Jusqu’ici épargnés, certains jeunes juifs ultra-orthodoxes sont désormais obligés à faire leur service militaire. Le parlement israélien a adopté ce mercredi une loi visant à mettre un terme au système qui avait permis à des milliers d’étudiants religieux d’échapper à l’armée.

La loi a été votée par une large majorité de parlementaires. Un seul a voté contre : le député Yoni Chetboun, qui n’a pas suivi la consigne de son parti, pourtant auteur du projet de loi.

Au cours du vote, l’opposition a préféré boycotter.

Au sein des partis conservateurs, les critiques se multiplient pour dénoncer cette loi. « L’Etat d’Israël a perdu le droit de se qualifier d’Etat juif et démocratique », a regretté Moshé Gafni, membre du parti Judaïsme de la Torah. « Le monde ultra-orthodoxe n’oubliera pas et ne pardonnera pas à Netanyahu et à ses complices ce qu’ils nous ont fait », a-t-il ajouté.

Le gouvernement de son côté soutient que l’adoption de cette loi va permettre aux juifs ultra-orthodoxes de mieux s’intégrer dans la société israélienne.

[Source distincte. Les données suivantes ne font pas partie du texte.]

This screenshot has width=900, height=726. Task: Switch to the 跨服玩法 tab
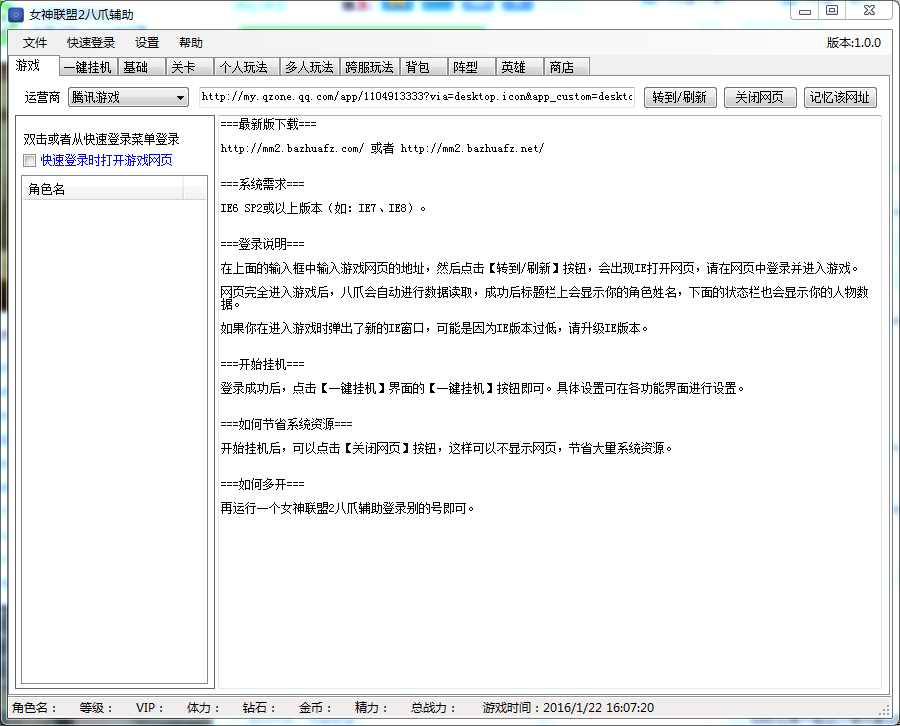point(369,68)
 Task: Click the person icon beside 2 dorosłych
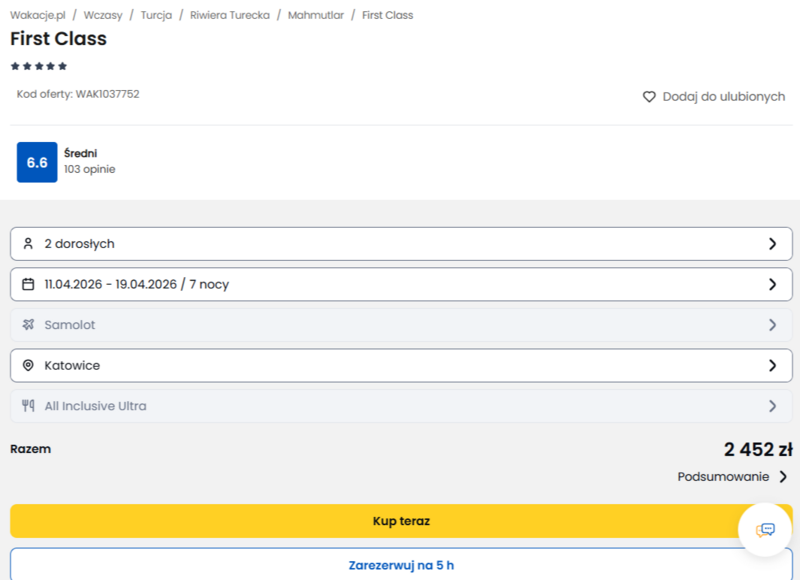[28, 244]
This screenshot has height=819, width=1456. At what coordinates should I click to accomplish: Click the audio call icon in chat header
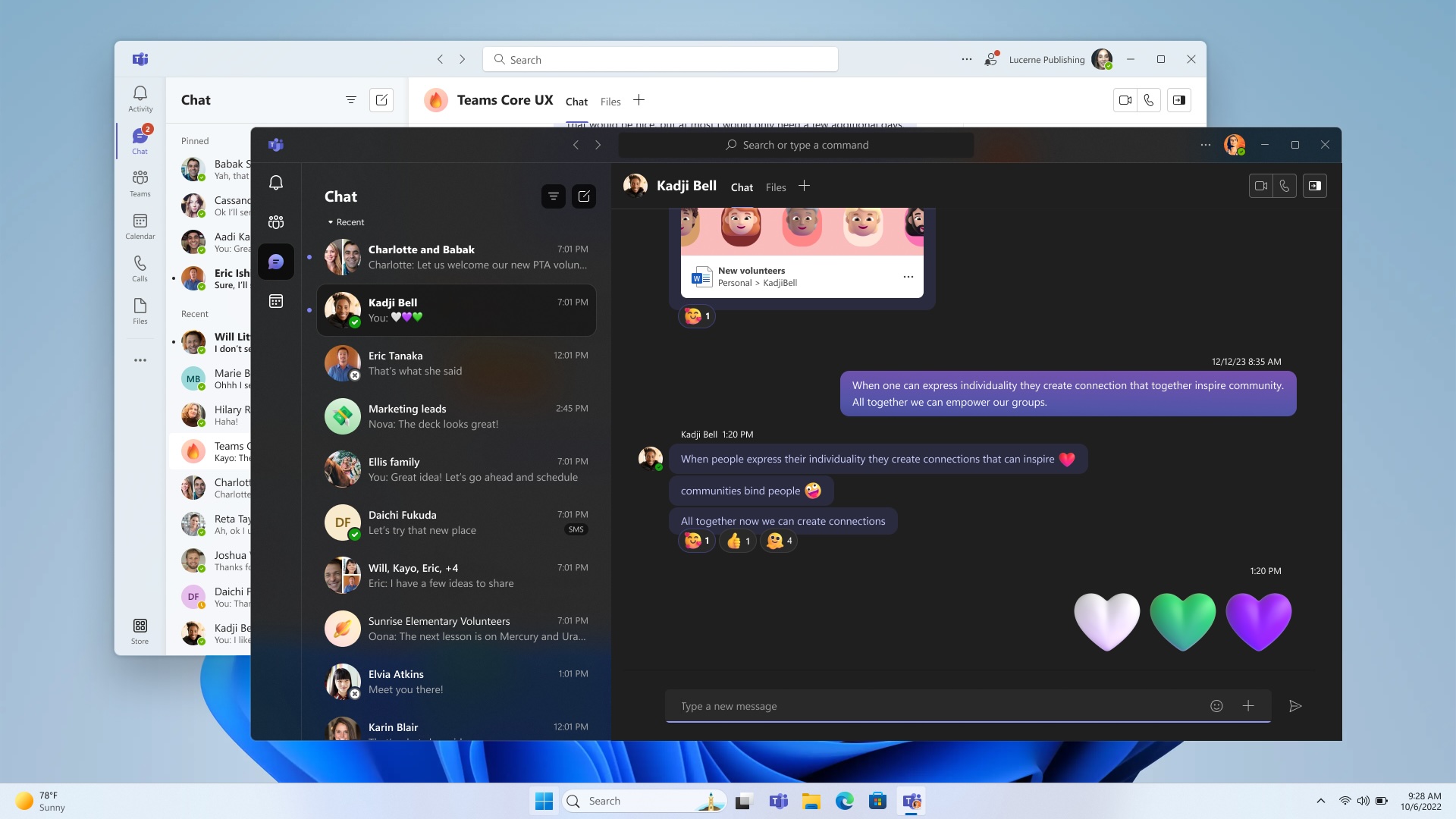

A peine la loi adoptée, la contestation auprès de la justice a commencé. Une association proche des ultra-orthodoxes, qui qualifie cette loi “d’illégale et inégalitaire », a déposé un recours pour son retrait.

Le service militaire est obligatoire  pour les citoyens israéliens. Il dure trois ans pour les hommes et deux ans pour les femmes.

Depuis la création de l’Etat d’Israël en 1948, les étudiants de la Torah âgés entre 18 et 26 ans étaient exemptés de service dans l’armée.

Cette nouvelle loi, qui doit entrer en vigueur dans trois ans, punit les jeunes qui refuseraient d’effectuer le service militaire. En mars dernier, plusieurs centaines de milliers des juifs ultra-orthodoxes ont manifesté pour dénoncer le projet de loi, qualifié de « persécution religieuse ».